_TRAVAIL DEMANDÉ_:
a) D'après le texte fourni, quel cabinet juridique Paule Gauthier nomme-t-elle ?
b) Résumez le texte fourni en deux phrases.
c) Reprenez l'échange sur l'avis juridique du CSARS à la suite de la dernière question de Derek Lee et écrivez la suite.

_TEXTE FOURNI_:
########
Pour en revenir à notre sujet, vous savez que le CSARS a discuté avec notre comité, son prédécesseur et le Sous-comité de la sécurité nationale de son obligation de répondre totalement aux questions qui lui sont posées au Parlement. Nous avons eu certaines divergences de vues à ce sujet.

• 1545

En 1995, le président précédent du CSARS a fourni au comité un avis juridique non signé, mais qui émanait, je crois, d'un avocat du secteur privé. J'ai presque vu là un outrage au Parlement, car cet avis ne tenait pas compte du droit parlementaire et des obligations qui sont celles des témoins comparaissant devant les comités.

Si je recevais une opinion comme celle-là, en sachant ce que je sais maintenant, je poursuivrais sans doute l'avocat. Par conséquent, nous avons un problème. Je vais donc vous poser des questions à ce sujet.

Premièrement, je vais vous demander si vous êtes au courant de l'avis juridique dont je viens de parler.

L'hon. Paule Gauthier: Oui, je suis au courant.

M. Derek Lee: Vous connaissez l'avocat qui a préparé cette opinion?

L'hon. Paule Gauthier: Oui, je le connais.

M. Derek Lee: Très bien. Pouvez-vous me dire qui c'est?

L'hon. Paule Gauthier: Simon Noël.

M. Derek Lee: Simon...?

L'hon. Paule Gauthier: Noël.

M. Derek Lee: Simon Noël. Merci. Cet avocat est-il rattaché à un cabinet juridique?

L'hon. Paule Gauthier: Oui, je crois que c'est ici à Ottawa, ou à Hull.

M. Derek Lee: Connaissez-vous le nom du cabinet juridique?

L'hon. Paule Gauthier: Valiquette, Noël.

J'ai cet avis ici.

M. Derek Lee: Oui. Malheureusement, l'avis n'était pas signé et n'était pas non plus rédigé sur papier à en-tête. Il nous a été transmis par le président du CSARS, mais c'était une version expurgée dont on avait enlevé ces renseignements, ou du moins ils n'y figuraient pas. Quoi qu'il en soit, nous connaissons maintenant le nom du cabinet juridique.

Estimez-vous que l'avis que M. Courtois, votre prédécesseur, nous a fourni représente l'opinion du CSARS?
########
_EXTRAIT DE DONNÉES_:

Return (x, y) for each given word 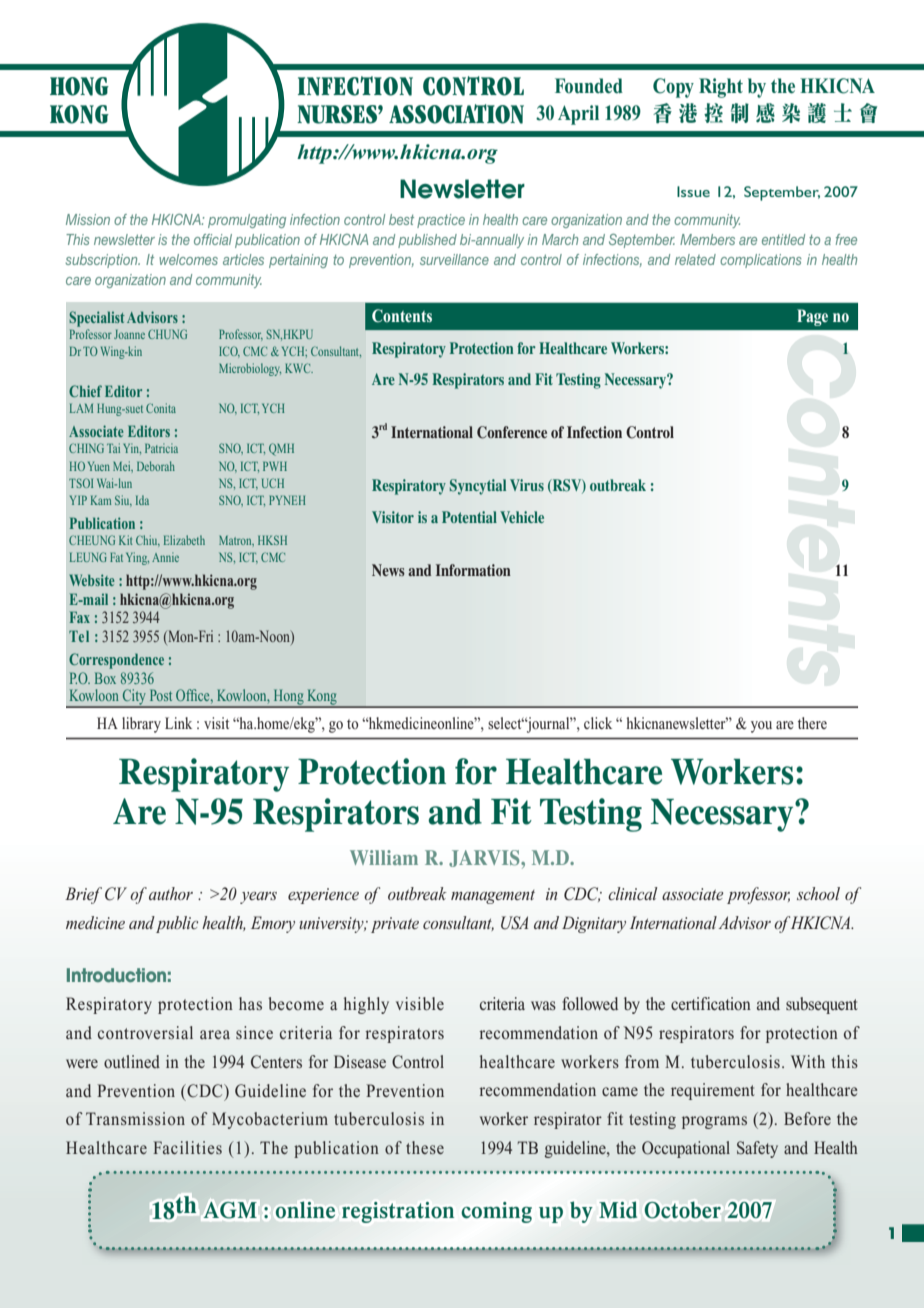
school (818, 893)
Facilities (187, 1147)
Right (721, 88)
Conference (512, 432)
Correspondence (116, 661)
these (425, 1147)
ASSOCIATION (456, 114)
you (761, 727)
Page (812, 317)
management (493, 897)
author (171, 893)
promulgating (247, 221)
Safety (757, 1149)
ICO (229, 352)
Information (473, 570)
########
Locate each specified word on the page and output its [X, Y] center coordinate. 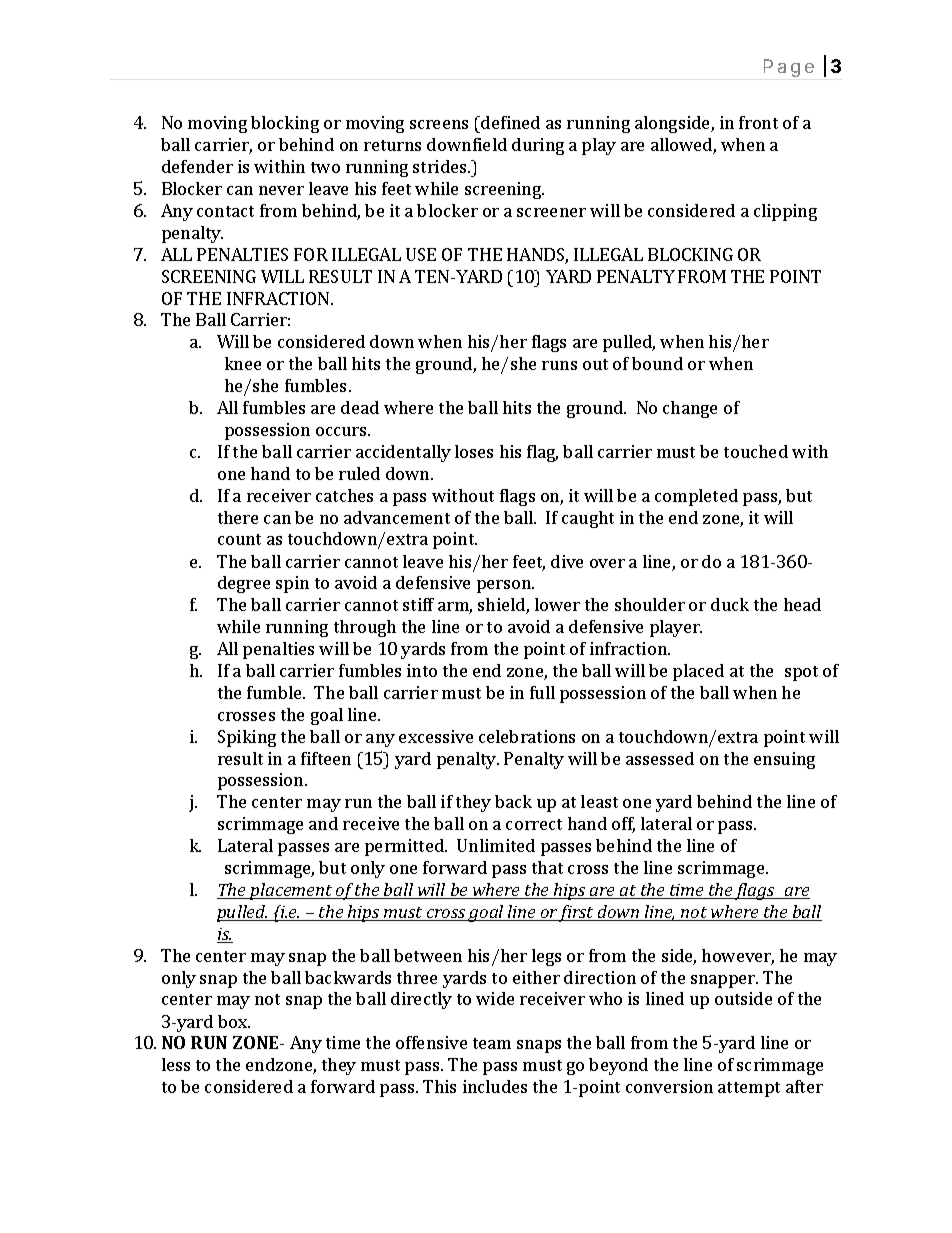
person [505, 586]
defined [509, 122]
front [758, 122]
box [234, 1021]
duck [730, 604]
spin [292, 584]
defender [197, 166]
########
_RÉSULTATS DES TÂCHES_:
a) Valiquette, Noël.

b) Derek Lee rappelle que le CSARS et le comité ont eu des divergences de vues sur l'obligation du CSARS de répondre totalement aux questions posées au Parlement, et il critique un avis juridique non signé fourni au comité en 1995 par l'ancien président du CSARS. Interrogée à ce sujet, Paule Gauthier indique que cet avis a été préparé par Simon Noël, du cabinet Valiquette, Noël, et précise qu'elle l'a en main.

c)
L'hon. Paule Gauthier: Je n'étais pas là quand M. Courtois vous a répondu et je ne sais donc pas exactement ce qu'il vous a dit à ce sujet. Je comprends parfaitement pourquoi cette question vous intéresse. Étant moi-même avocate, je comprends très bien ce que cela implique et ce sont là des questions très intéressantes.

Mais depuis ma nomination, et comme nous savions d'avance que nous allions comparaître devant vous, comme vous avez eu la gentillesse de nous avertir que vous alliez soulever la question, nous avons examiné cet avis juridique et nous savons que d'autres avocats auront sans doute des avis différents et que vous pourriez vous-même obtenir toutes sortes d'opinions d'avocats différents.

Néanmoins, en ce qui concerne le comité, nous continuons d'affirmer que la loi nous oblige à respecter le serment professionnel que nous prêtons lors de notre nomination au Comité de surveillance des activités de renseignement de sécurité...

Tant que le système en place au Canada ne sera pas modifié—et vous êtes mieux en mesure que nous de le faire si vous le désirez—nous ferons de notre mieux et, comme je l'ai dit au début de mon exposé, nous tenons à coopérer et, dans toute la mesure du possible, vous fournir tous les renseignements que nous possédons afin que vous soyez à l'aise avec le système en place.

Par conséquent, au lieu de discuter d'un avis juridique, nous préférerions de beaucoup procéder cas par cas et, lorsqu'un problème se pose, essayer de trouver une solution ensemble.

J'ai beaucoup voyagé. Peut-être pas tant que cela, mais j'ai rencontré les présidents d'organismes équivalents au nôtre. Il ne porte pas le même nom aux États-Unis, au Royaume-Uni ou en Australie. Mais je peux vous assurer que le système qui existe actuellement au Canada...

J'étais très fière d'expliquer notre processus. J'estime qu'il nous permet d'en savoir beaucoup plus sur ce que font nos services de renseignement que tout autre système au monde.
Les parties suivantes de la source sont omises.